- _Listed entries_:
__________________________________________________

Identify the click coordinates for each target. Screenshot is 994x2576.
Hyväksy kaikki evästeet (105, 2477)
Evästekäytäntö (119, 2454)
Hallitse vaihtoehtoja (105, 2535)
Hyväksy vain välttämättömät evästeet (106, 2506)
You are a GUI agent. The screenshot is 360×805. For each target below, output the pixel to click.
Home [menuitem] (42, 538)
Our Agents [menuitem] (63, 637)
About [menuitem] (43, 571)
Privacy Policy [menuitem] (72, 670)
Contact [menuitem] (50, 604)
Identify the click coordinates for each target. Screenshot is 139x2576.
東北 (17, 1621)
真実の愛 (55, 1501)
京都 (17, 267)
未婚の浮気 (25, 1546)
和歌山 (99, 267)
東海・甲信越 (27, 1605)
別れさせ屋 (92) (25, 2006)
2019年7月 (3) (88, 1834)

__________________________________________________

Count the lines in the material above where the word "click" occurs, and reply with nothing but the number.

- _Solution_:
3